> CONSEGNA:
Spiega in non più di tre frasi da che cosa nasce, secondo il testo su Paolo Benvenuti, la doppia formazione che ha influenzato la sua visione del cinema.

> TESTO FORNITO:
====

Io sono uno non riconciliato con il mondo, sono un autore
che continua la sua opera di resistenza, per cui quelli che si sono,
invece, conciliati, che si trovano all'interno di quel mondo,
per me sono comunque dall'altra parte.
C'è qualcuno che continua a resistere, a provocare,
a proporre, a lanciare delle scosse elettriche sacrosante:
queste sono le persone che stimo.
Le altre non mi interessano.
Paolo Benvenuti
Paolo Benvenuti è uno dei grandi outsider del cinema italiano, regista da sempre alla ricerca dei significati dell’immagine e concentrato sulla propria poetica. Benvenuti non è avvezzo ai compromessi ed è stato, abbastanza misteriosamente, dimenticato anche dalla critica.
Suo padre, Mario Benvenuti, è stato documentarista e fondatore del primo cineclub pisano nonché maestro dei fratelli Taviani che presso di lui iniziarono come assistenti.
Paolo Benvenuti è così cresciuto in mezzo alle pellicole respirando aria di cinema fin da bambino, ma la sua prima vocazione artistica è stata la pittura. Infatti si forma studiando all’Accademia delle Arti di Firenze. Va da sé che questa doppia formazione ha avuto una forte influenza sulla sua visione del cinema, sul suo modo di intendere il linguaggio visivo.
Nella sua formazione vanno citati, non solo per onor di cronaca, due momenti rilevanti che lo influenzeranno moltissimo: il primo risale al 1972 quando è assistente sul set de "L’età di Cosimo de' Medici" di Roberto Rossellini. Il secondo arriva tre anni dopo quando è aiuto-regista di JeanMarie Straub e Danièle Huillet nel film "Moses und Aaron", tratto dall'incompiuta opera lirica di Arnold Schoenberg.
Questi i primi riferimenti del suo cinema rigoroso e didattico (soprattutto per quanto riguarda il maestro italiano) e l'idea di cinema come strumento di educazione integrale. Se ne è scritto molto altrove e quindi qui non ci dilunghiamo, ma il sogno dei film per la televisione di Rossellini è una sorta di utopia a cui guardare ancora con ammirazione. Tanto più in questi anni bui in cui la pochezza dell'offerta culturale in televisione fa da contraltare ad un vuoto contesto socio-politico.
Comunque, per Benvenuti ha valore il senso educativo delle immagini, e il cruccio intellettuale è vivo, per esempio: come si affronta con uno strumento contemporaneo, il cinema, un avvenimento del passato? Etica ed estetica in questo dubbio sono legati strettamente, e Benvenuti lo dice chiaramente in alcune interviste: "Parto dal presupposto che non è possibile giudicare un evento storico, ad esempio il '500, con la strumentazione critica di cui dispone la cultura contemporanea […] Solo se ci sforziamo di leggere un determinato evento con la consapevolezza dell'etica di quel determinato momento storico, possiamo essere in grado di tentare una lettura corretta".

====

> Dati raccolti:
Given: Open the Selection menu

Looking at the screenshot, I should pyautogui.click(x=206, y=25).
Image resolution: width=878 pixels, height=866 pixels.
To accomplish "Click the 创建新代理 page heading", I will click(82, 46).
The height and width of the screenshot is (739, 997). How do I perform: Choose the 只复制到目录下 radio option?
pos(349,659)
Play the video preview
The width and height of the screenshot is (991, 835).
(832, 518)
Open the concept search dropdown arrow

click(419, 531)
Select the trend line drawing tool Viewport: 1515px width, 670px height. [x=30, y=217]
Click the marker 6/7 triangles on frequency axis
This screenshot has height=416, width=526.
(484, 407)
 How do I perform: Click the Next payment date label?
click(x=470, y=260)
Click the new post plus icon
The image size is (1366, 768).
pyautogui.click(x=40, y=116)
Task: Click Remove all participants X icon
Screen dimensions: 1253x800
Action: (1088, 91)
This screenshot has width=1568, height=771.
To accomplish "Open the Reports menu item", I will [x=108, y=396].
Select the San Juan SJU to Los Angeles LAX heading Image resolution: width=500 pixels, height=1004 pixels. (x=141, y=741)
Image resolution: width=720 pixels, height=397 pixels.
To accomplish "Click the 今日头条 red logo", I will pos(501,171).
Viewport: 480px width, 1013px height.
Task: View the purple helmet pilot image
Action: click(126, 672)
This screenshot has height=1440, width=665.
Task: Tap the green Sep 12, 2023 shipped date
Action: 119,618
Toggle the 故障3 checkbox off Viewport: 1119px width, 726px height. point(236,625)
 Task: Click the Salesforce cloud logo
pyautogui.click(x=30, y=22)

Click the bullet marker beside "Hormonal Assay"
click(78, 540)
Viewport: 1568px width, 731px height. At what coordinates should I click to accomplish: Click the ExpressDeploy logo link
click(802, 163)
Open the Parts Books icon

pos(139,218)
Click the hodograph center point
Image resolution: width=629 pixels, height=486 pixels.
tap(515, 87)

====

> SOLUZIONE:
Benvenuti è cresciuto in mezzo alle pellicole, respirando aria di cinema fin da bambino, perché suo padre Mario era documentarista e fondatore del primo cineclub pisano. La sua prima vocazione artistica è stata però la pittura, che ha studiato all'Accademia delle Arti di Firenze. Questa doppia formazione ha influito fortemente sul suo modo di intendere il linguaggio visivo.